O encontro entre informática e telecomunicações encontra-se no centro de debates pluridisciplinares que deram lugar à difusão de algumas teses que giram em torno de sua capacidade virtual de anular o espaço e de transformar o território (VIRILIO, 1977; BRESSAND e DISTLER, 1985). Na contramão desta tendência, outros autores mostram como um certo 'delírio analítico' impregnou a reflexão sobre as incidências das redes sobre o espaço (CURIEN e GENSOLLEN, 1985; HARVEY,1989; BEGAG, CLAISSE e MOREAU, 1990; DIAS, 1991).

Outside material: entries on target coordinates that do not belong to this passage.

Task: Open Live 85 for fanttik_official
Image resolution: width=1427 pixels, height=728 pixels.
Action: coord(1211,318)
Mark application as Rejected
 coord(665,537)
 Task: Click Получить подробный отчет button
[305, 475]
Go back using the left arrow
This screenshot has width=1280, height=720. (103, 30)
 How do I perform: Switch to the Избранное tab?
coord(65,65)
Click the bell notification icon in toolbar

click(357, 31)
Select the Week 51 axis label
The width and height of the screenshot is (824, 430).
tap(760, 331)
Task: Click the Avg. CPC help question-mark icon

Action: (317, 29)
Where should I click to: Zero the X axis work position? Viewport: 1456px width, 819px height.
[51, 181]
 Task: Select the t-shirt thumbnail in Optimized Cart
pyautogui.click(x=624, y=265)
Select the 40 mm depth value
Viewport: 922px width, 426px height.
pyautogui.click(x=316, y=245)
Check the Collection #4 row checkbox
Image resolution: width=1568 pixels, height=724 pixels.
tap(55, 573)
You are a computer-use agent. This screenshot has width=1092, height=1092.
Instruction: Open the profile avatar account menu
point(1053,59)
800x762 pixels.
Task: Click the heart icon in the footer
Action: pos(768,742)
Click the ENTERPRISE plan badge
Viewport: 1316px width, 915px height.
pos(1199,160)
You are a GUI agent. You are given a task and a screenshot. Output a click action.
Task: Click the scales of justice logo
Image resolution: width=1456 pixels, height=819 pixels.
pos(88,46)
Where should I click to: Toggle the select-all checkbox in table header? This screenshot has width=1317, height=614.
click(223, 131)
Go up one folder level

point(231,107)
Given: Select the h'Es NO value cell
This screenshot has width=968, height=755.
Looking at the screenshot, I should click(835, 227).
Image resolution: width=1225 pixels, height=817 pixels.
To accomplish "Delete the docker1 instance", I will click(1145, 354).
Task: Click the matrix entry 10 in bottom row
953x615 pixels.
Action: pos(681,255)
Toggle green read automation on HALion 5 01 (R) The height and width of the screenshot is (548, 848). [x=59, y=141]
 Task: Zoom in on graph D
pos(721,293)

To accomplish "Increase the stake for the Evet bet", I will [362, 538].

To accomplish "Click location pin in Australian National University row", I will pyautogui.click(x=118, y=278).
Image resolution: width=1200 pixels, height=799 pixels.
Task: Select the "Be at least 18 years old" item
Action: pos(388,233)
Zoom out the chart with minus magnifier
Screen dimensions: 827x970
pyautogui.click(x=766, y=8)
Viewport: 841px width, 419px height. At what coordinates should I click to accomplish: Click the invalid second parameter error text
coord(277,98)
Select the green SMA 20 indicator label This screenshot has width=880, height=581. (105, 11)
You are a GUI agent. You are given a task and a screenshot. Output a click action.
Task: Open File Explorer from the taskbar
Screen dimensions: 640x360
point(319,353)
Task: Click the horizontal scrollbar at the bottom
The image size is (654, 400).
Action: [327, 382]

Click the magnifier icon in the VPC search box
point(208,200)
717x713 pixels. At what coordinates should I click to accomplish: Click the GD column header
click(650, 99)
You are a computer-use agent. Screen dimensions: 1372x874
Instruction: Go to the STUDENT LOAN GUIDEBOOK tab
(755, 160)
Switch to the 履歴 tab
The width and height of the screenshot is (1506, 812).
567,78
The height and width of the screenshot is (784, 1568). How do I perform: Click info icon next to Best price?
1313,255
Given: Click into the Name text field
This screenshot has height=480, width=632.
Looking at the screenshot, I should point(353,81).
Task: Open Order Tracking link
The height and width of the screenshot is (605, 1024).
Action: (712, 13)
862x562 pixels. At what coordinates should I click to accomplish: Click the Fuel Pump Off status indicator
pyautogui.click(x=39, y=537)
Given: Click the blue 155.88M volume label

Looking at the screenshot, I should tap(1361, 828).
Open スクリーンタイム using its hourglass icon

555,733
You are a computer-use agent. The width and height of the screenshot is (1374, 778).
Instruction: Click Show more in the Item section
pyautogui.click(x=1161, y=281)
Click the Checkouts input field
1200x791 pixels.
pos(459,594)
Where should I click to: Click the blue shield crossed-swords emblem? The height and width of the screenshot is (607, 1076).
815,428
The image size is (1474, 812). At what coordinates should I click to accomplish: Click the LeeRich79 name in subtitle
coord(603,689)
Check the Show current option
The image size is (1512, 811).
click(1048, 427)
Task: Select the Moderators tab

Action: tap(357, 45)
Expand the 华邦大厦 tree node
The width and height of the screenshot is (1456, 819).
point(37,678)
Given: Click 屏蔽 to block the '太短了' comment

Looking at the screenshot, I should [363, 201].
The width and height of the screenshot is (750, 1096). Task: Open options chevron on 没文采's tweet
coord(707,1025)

Em primeiro lugar, consideramos importante contestar a tese de que "a contração das distancias se tornou uma realidade estratégica de conseqüências econômicas incalculáveis pois ela corresponde a negação do espaço...a localização geográfica parece ter definitivamente perdido seu valor estratégico..." (VIRILIO, 1977:131 e 133). É claro que a aceleração dos ritmos econômicos pela eliminação do ‘tempo morto’, graças ās novas técnicas de informação, diminui as barreiras espaciais. Contudo, associar contração das distancias à negação do espaço revela uma perspectiva analítica reducionista uma redução do espaço à noção de distancia. A análise do caso brasileiro vai de encontro à esta visão de um espaço indiferenciado, reduzido à única noção de distancia. Observamos um espaço que se ordena em função de uma nova diferenciação que poderíamos caracterizar como a diferença entre o virtual e o real — a integração de todos os pontos do território pelas novas redes de telecomunicações, sem consideração de distancia, só se materializa em função de decisões e de estratégias. Ao contrário da visão ‘Viriliana’, a localização geográfica torna-se portadora de um valor estratégico ainda mais seletivo. As vantagens locacionais são fortalecidas e os lugares passam a ser cada vez mais diferenciados pelo seu conteúdo — recursos naturais, mão-de-obra, redes de transporte, energia ou telecomunicações.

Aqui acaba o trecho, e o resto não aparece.